The first physical Admiral's Club opened shortly after the debut of LaGuardia Airport, then known as New York Municipal Airport. During construction, New York Mayor Fiorello LaGuardia had an upper-level lounge for press conferences and business meetings. When a reporter asked if that specific space would be leased along with the rest of the terminal, LaGuardia confirmed it would, and an AA executive immediately offered to rent it. The airline secured a liquor license and opened the space as the Admirals Club in 1939.

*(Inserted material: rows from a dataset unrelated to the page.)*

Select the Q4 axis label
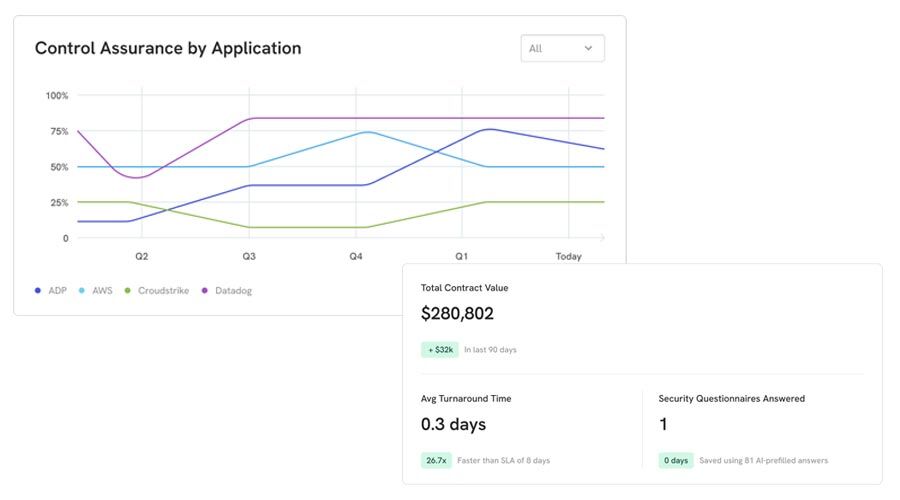This screenshot has width=900, height=500. click(x=355, y=257)
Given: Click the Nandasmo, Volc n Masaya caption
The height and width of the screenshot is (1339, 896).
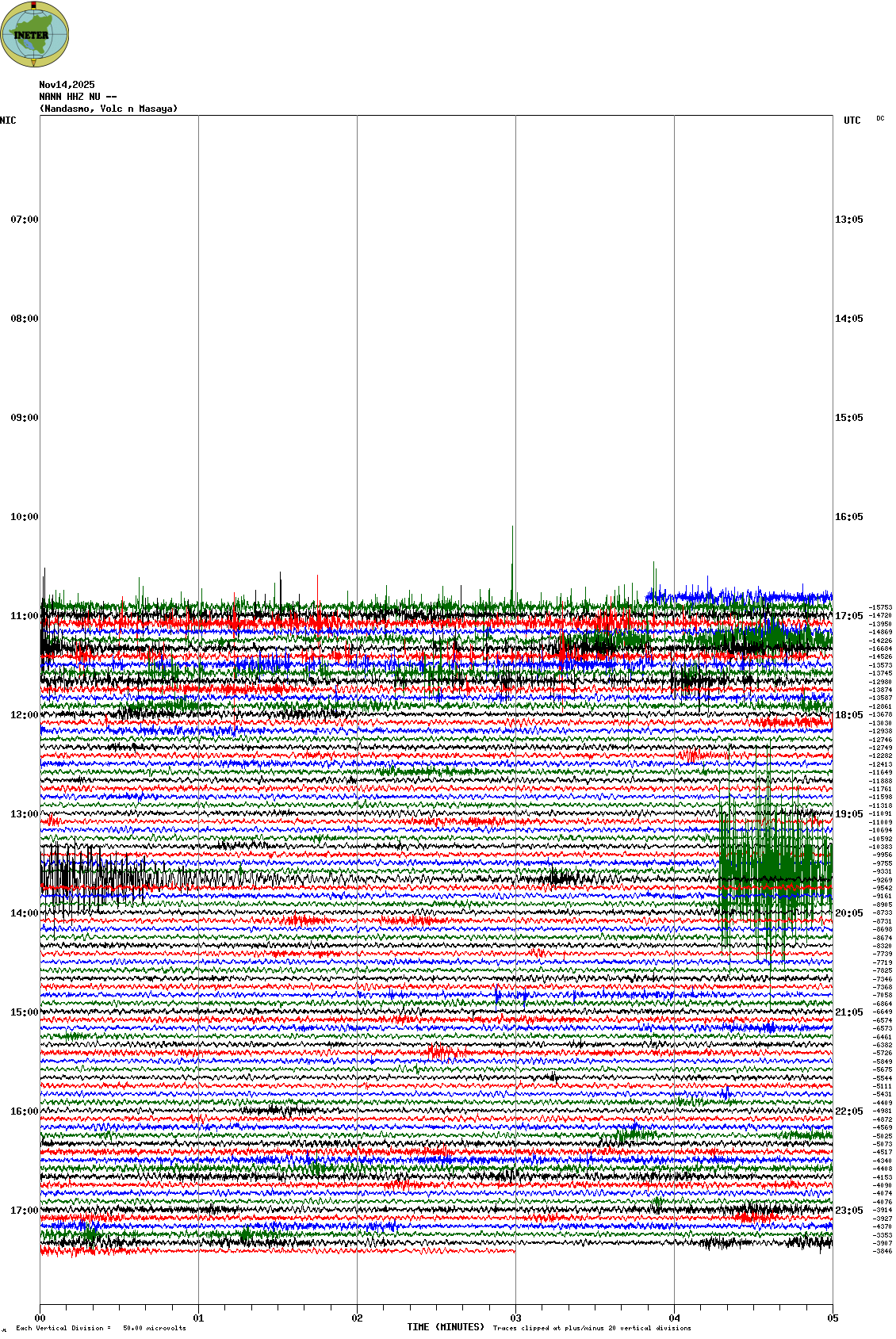Looking at the screenshot, I should (109, 109).
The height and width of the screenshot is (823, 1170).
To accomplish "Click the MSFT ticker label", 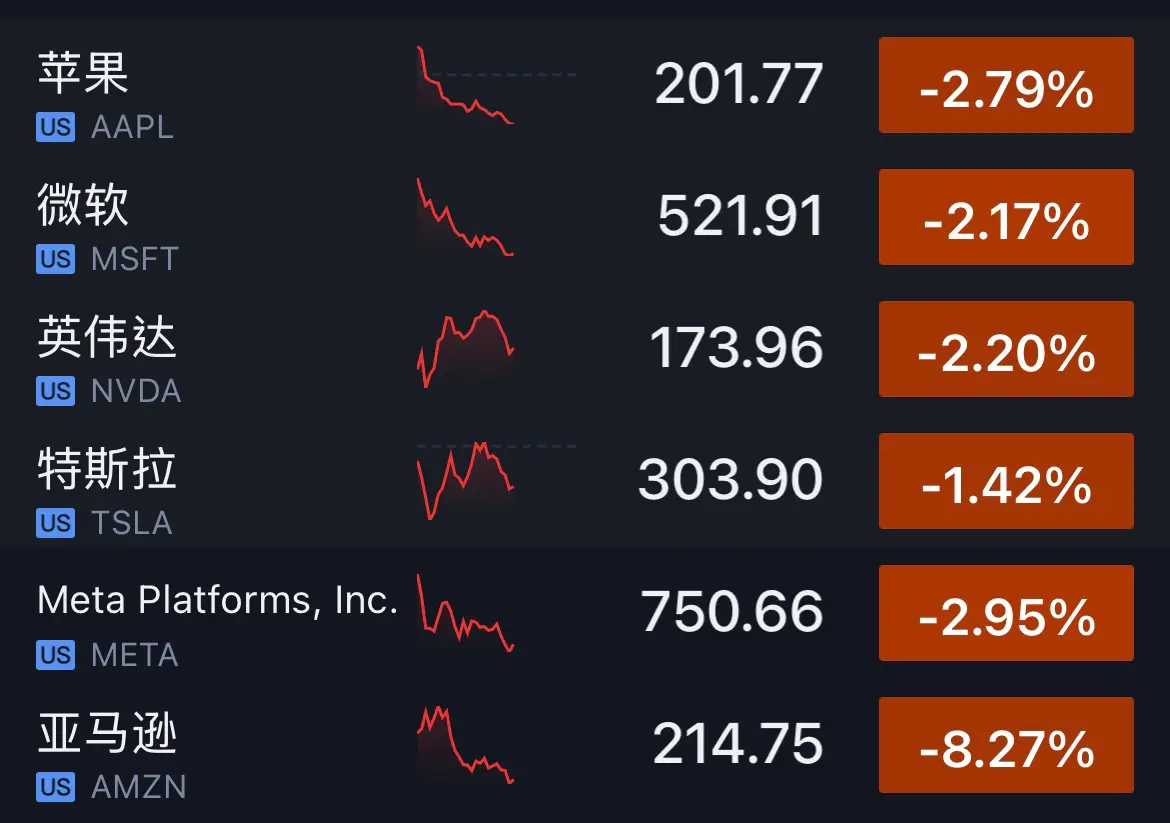I will [x=133, y=259].
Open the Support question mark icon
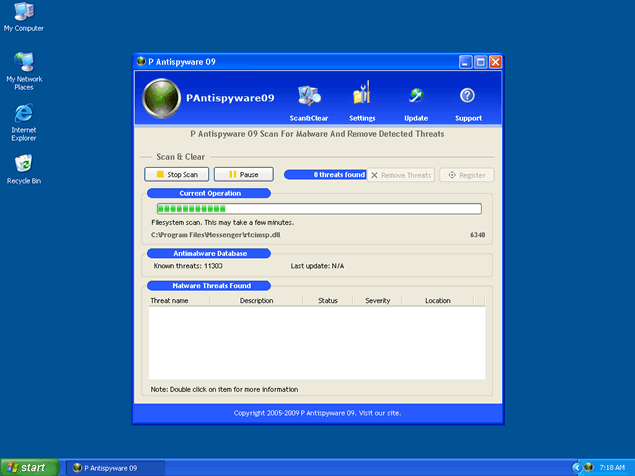Screen dimensions: 635x476 pos(467,96)
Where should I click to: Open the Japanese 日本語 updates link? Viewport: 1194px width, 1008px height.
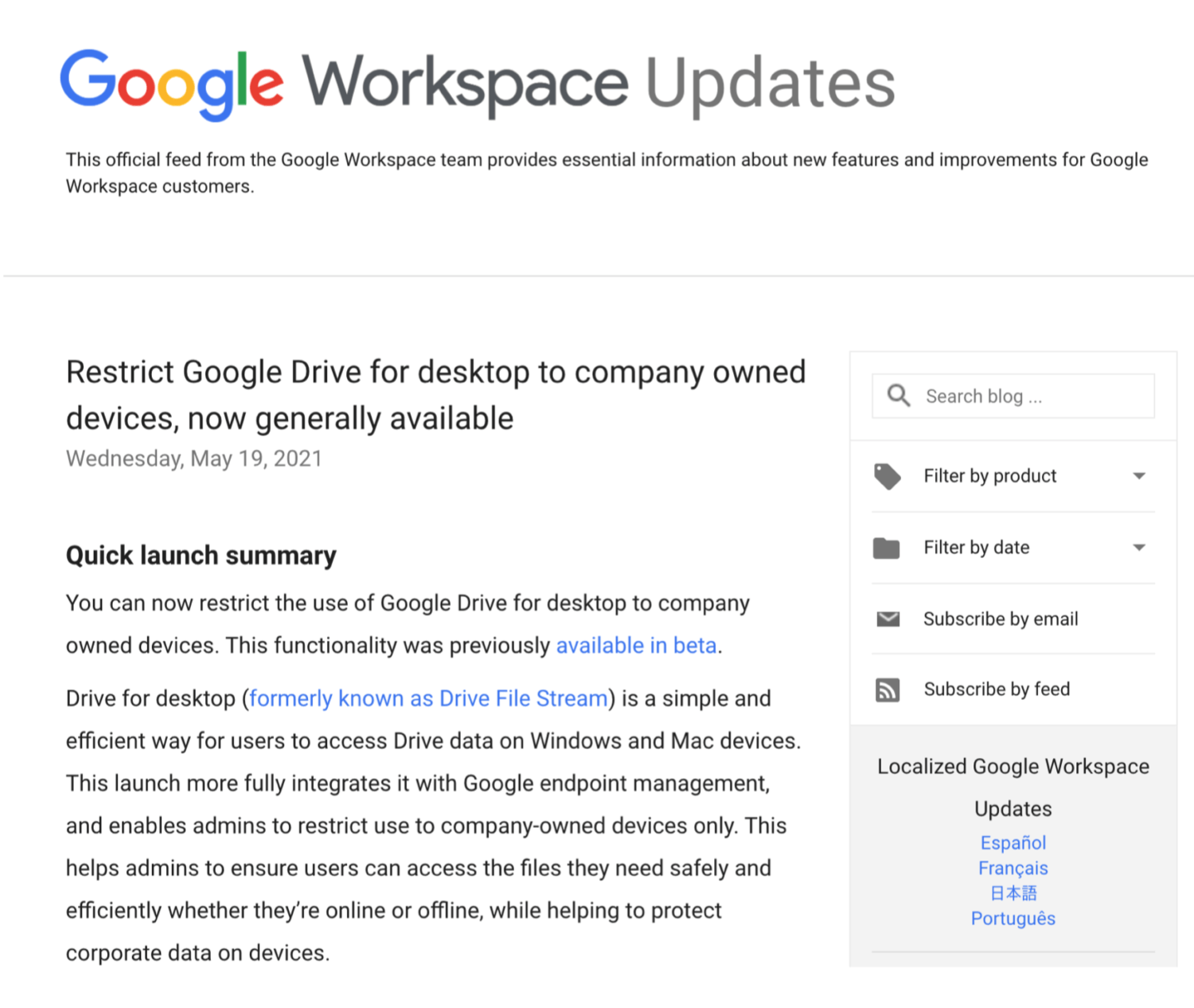[x=1013, y=893]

A second location opened at Washington National Airport. Because it was illegal to sell alcohol in Virginia at the time, the club provided refrigerators for members to store their own liquor. For many years, membership in the Admirals Club and most other airline lounges was strictly by invitation. After a passenger sued for discrimination, the club switched to a paid membership program in 1974.

=== Flagship Lounge ===
Though affiliated with the Admirals Club and staffed by many of the same employees, the Flagship Lounge is a separate lounge designed explicitly for customers flying in first class and business class on international flights and transcontinental domestic flights.

== Corporate affairs ==

=== Business trends ===
The key trends for American Airlines are (as of the financial year ending 31 December):

|  | Revenue (US$ b) | Net income (US$ b) | Number of employees (FTE, k) | Passenger enplanements (m) | Passenger load factor (%) | Fleet size | References |
|---|---|---|---|---|---|---|---|
| 2015 | 41.0 | 7.6 | 99 | 201 | 83.0 | 946 |  |
| 2016 | 40.1 | 2.7 | 101 | 198 | 81.7 | 930 |  |
| 2017 | 42.6 | 1.9 | 103 | 194 | 81.9 | 948 |  |
| 2018 | 44.5 | 1.4 | 102 | 203 | 82.0 | 956 |  |
| 2019 | 45.8 | 1.7 | 104 | 215 | 84.6 | 942 |  |
| 2020 | 17.3 | −8.9 | 78 | 95 | 64.1 | 855 |  |
| 2021 | 29.9 | −2.0 | 97 | 165 | 75.3 | 865 |  |
| 2022 | 49.0 | 0.1 | 102 | 199 | 82.9 | 925 |  |
| 2023 | 52.8 | 0.8 | 103 | 210 | 83.5 | 965 |  |
| 2024 | 54.2 | 0.8 | 103 | 226 | 84.9 | 977 |  |
| 2025 | 54.6 | 0.1 | 106 | 224 | 83.6 | 1,013 |  |

=== Ownership and structure ===
American Airlines, Inc., is publicly traded through its parent company, American Airlines Group Inc., under NASDAQ: AAL , with a market capitalization of about $11 billion as of 2024. In September 2024, it was removed from the S&P 500 index and placed into the S&P MidCap 400.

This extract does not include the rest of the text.